Union Carbide states that there are two potential areas of
exposure that allegedly link Union Carbide to Mr. Aveni's
injuries. First, Joseph Aveni testified that his father used
Georgie-Pacific, USG, and Gold Bond joint compounds while at
Jance Construction from 1979 to 1983. Second, Mr. Aveni used
Georgia-Pacific premised joint compound when he performed
personal home construction projects between 1977 and 1981.
Carbide avers that it was impossible for Mr. Aveni to have
been exposed to asbestos from Union Carbide's Calidria
because the product allegedly used by Mr. Aveni, a
Georgia-Pacific joint compound, was manufactured after April
1977. Union Carbide argues that Georgia-Pacific compound
became entirely asbestos-free in 1977, which was before Mr.
Aveni allegedly used the compound in his home. Additionally,
before 1977, Georgia-Pacific manufactured both asbestos and
non-asbestos containing joint compounds, and USG and Gold
Bond joint compounds manufactured after 1975 did not contain
Calidria. Finally, Union Carbide alleges that Plaintiff has
not proven that Calidria, as opposed to an asbestos product
from another supplier, was present in the joint compound Mr.
Aveni used. Contrary to Union Carbide's position in its
Motion, Plaintiff contends that there are genuine issues of
fact. Plaintiff argues that Union Carbide was an exclusive
supplier of asbestos to Georgia-Pacific's Chicago plant
until May 1977, and during this time frame Mr. Aveni used
Georgia-Pacific compound. Joseph Aveni testified that he was
present while his father remodeled their family home between
1977 and 1981. He testified that he recalled his father using
a product labeled "Georgia-Pacific" and it came in
plastic buckets. Joseph Aveni testified that this was around
1977. Plaintiff provided testimony from Corporate
Representative Howard Schutte of Georgia-Pacific
demonstrating that Georgia-Pacific sold asbestos containing
mix for up to 180 days after it removed asbestos from its
product line in 1977.
Plaintiff did not oppose Union Carbide's argument
regarding USG and Gold Bond compound, thus its motion is
granted as to those alleged exposures. The argument the Court
takes issue with is that this is not a Georgia-Pacific case.

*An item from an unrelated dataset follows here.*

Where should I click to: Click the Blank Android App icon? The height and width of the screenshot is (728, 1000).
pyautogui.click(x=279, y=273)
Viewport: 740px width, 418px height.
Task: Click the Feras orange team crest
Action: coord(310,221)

Rather, it is a case against Union Carbide because they were
one supplier of asbestos to Georgia-Pacific. Union
Carbide cites to numerous cases, including Campbell v.

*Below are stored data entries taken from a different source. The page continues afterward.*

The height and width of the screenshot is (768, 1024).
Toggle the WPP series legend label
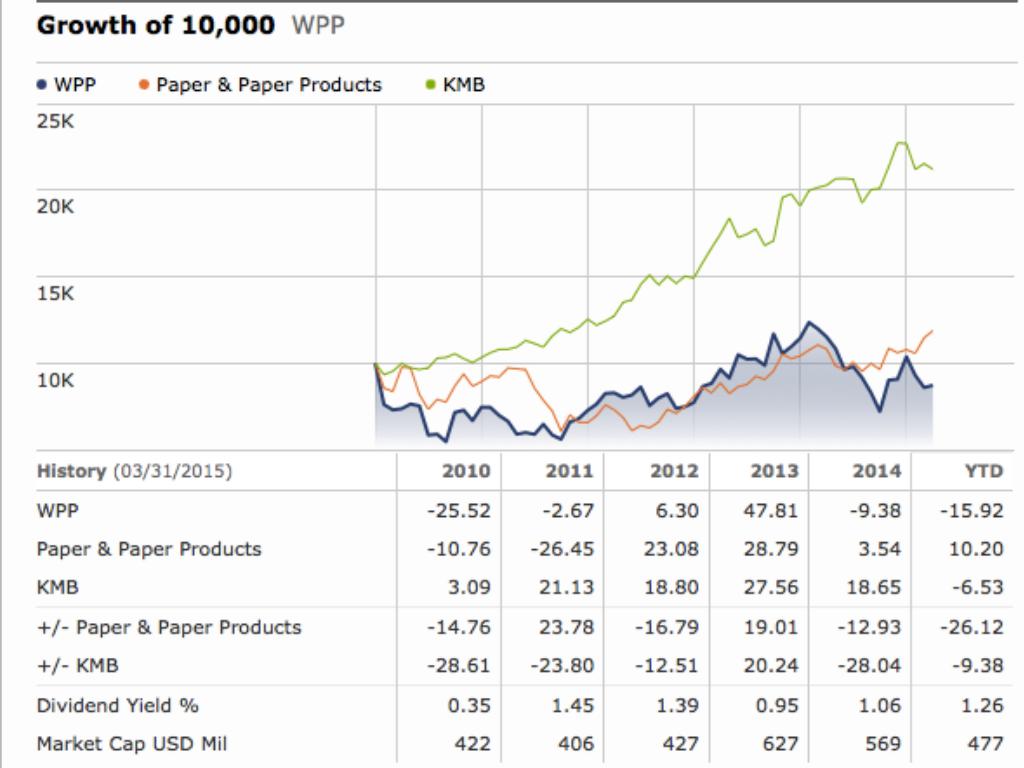(x=76, y=85)
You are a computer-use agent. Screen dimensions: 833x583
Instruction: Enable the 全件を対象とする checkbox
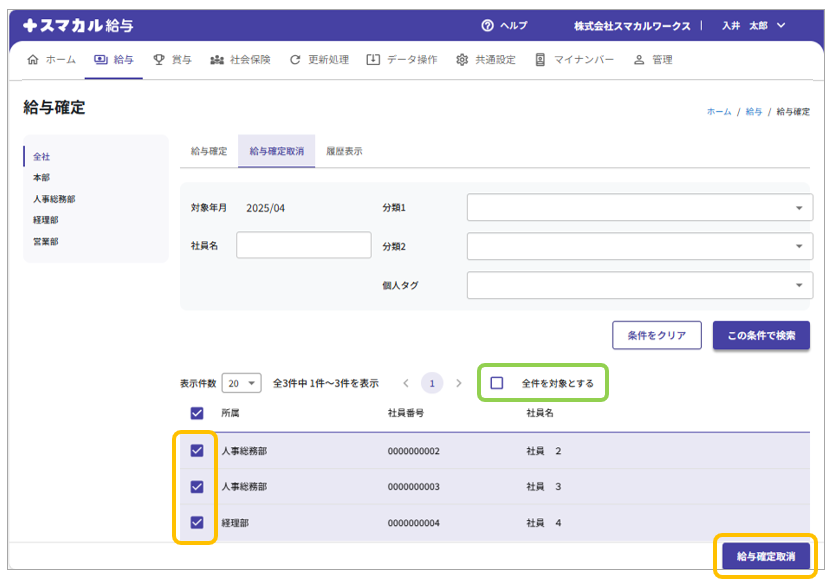(x=497, y=383)
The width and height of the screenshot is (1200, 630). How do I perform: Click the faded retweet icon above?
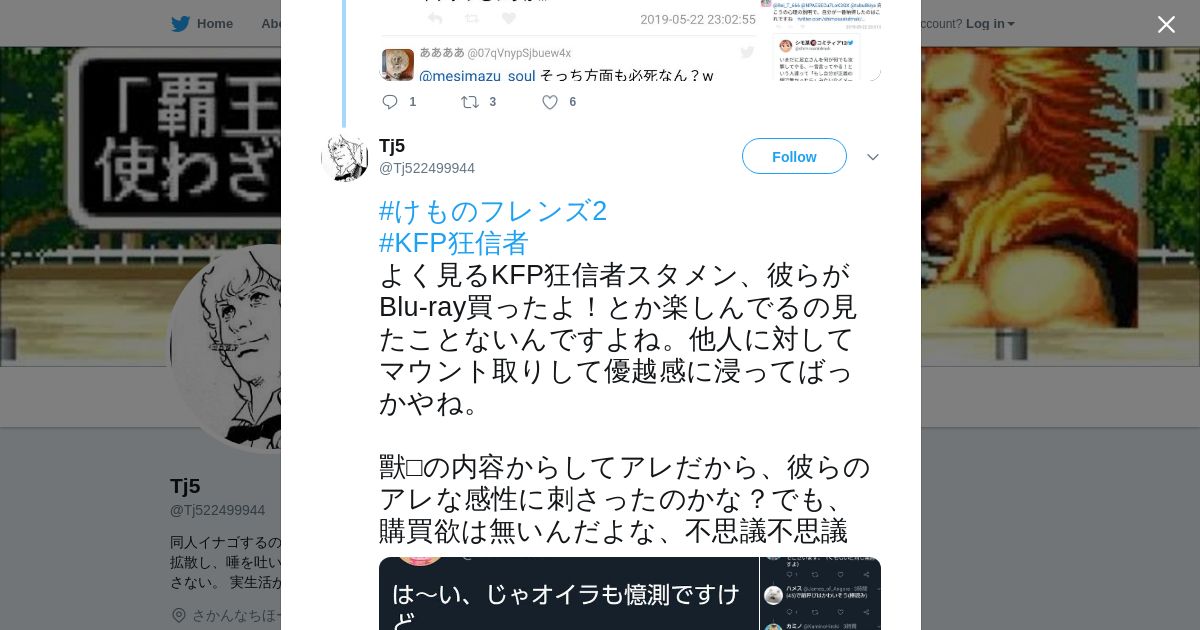[472, 19]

A.W. Chesterton, an Ohio Court of Common Pleas case, for
the proposition that Union Carbide did not owe Mr. Aveni a
duty to warn. However, without analyzing the duty to warn
argument under Ohio substantive law, the Court finds that
Plaintiff's case fails for lack of product
identification. First, the only link between the Plaintiff
and an asbestos product related to Union Carbide is Calidria
that Union Carbide sold to Georgia-Pacific. The issue with
Plaintiff's case is that there is no evidence that Mr.

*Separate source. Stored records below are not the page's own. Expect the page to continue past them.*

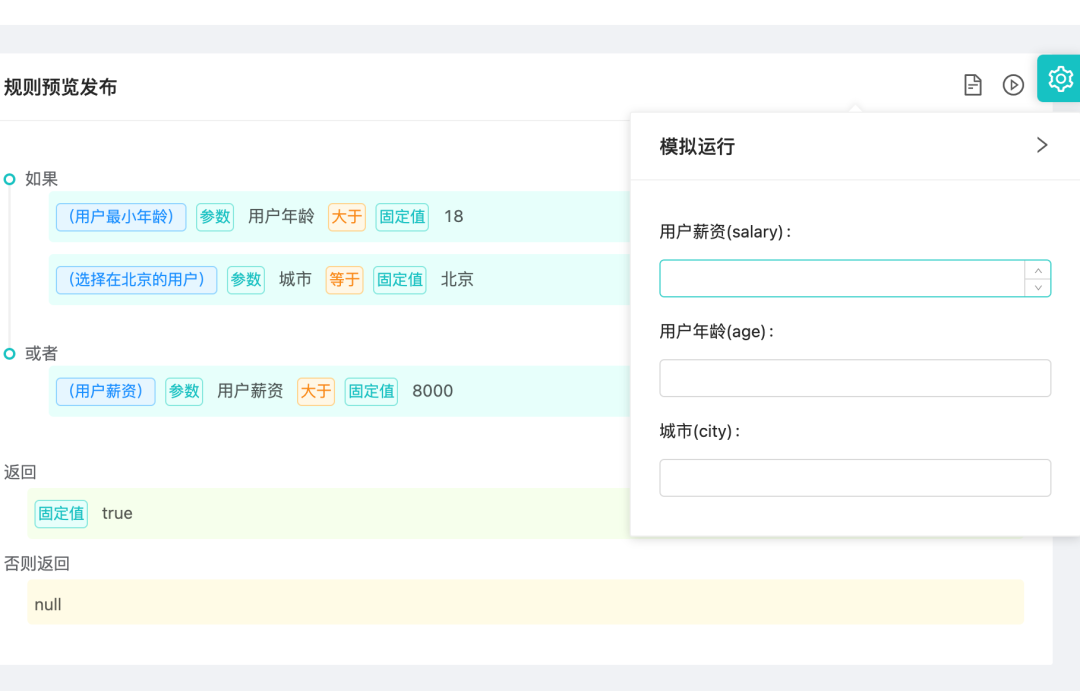Click the (用户最小年龄) condition label
This screenshot has height=691, width=1080.
pyautogui.click(x=120, y=217)
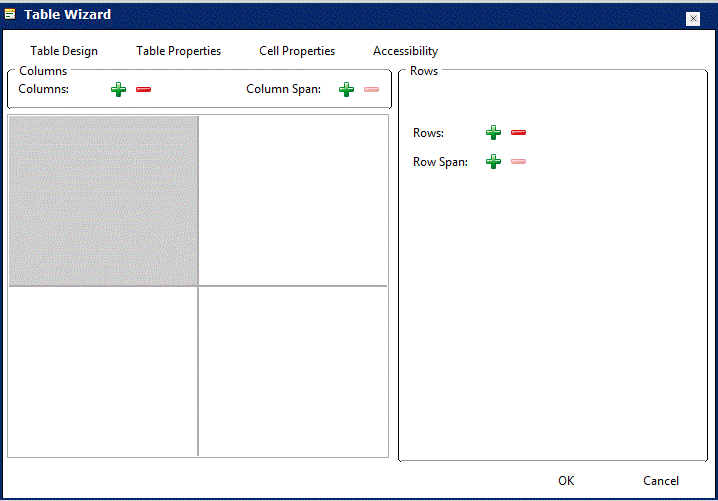The image size is (718, 501).
Task: Open the Accessibility tab
Action: (x=405, y=51)
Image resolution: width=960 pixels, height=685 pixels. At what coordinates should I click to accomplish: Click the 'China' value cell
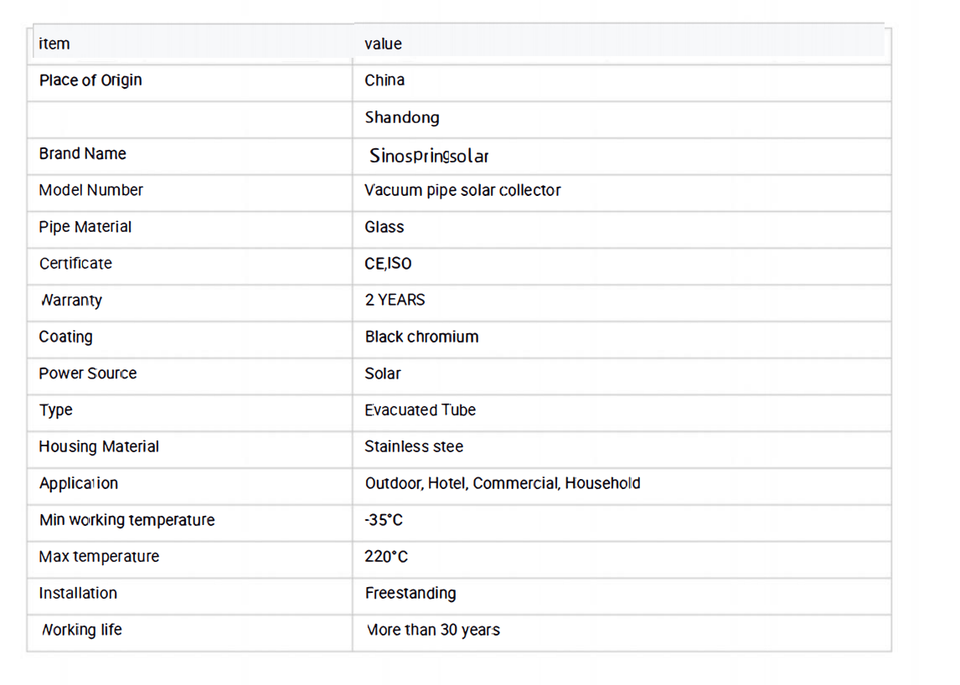click(x=384, y=80)
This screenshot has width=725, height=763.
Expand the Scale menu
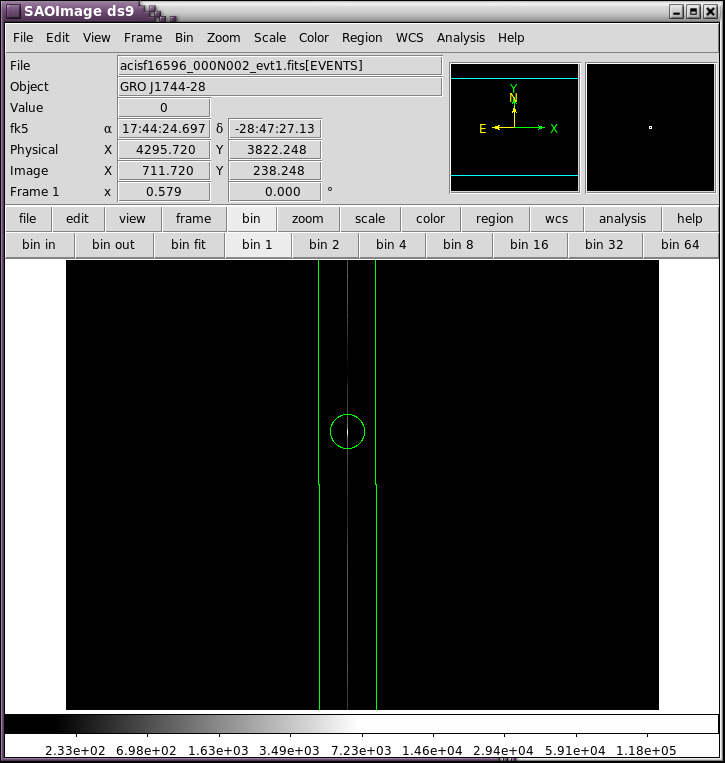(269, 38)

Aveni worked with an asbestos containing Georgia-Pacific
product. Plaintiff contends that Union Carbide was the sole
provider of Calidria to the Chicago, Illinois Georgia-Pacific
plant, yet there is no support in the record for this
statement. Similarly, as Union Carbide discuses in its
papers, Georgia-Pacific made both asbestos containing and
non-asbestos containing compound during the time period
identified by Joseph Aveni. Thus, there is no evidence that
the mix Mr. Aveni used contained asbestos, let alone asbestos
provided by Union Carbide. Additionally, there is no
identification of what Georgia-Pacific product Mr. Aveni
used. Joseph Aveni testified that he recalled his father
using a product by Georgia-Pacific that came in plastic
buckets. A reasonable jury could not determine that Union
Carbide was responsible for Mr. Aveni's injuries, beyond
pure speculation, that the product contained asbestos and the
asbestos was provided by Union Carbide. Therefore, Defendant
Union Carbide Corporation's Motion for Summary Judgment
is hereby GRANTED.
IS SO ORDERED.
 Super. Ct. Civ. R. 56; Smith v.
Advanced Auto Parts, Inc., 2013 WL 6920864, at *3 (Del.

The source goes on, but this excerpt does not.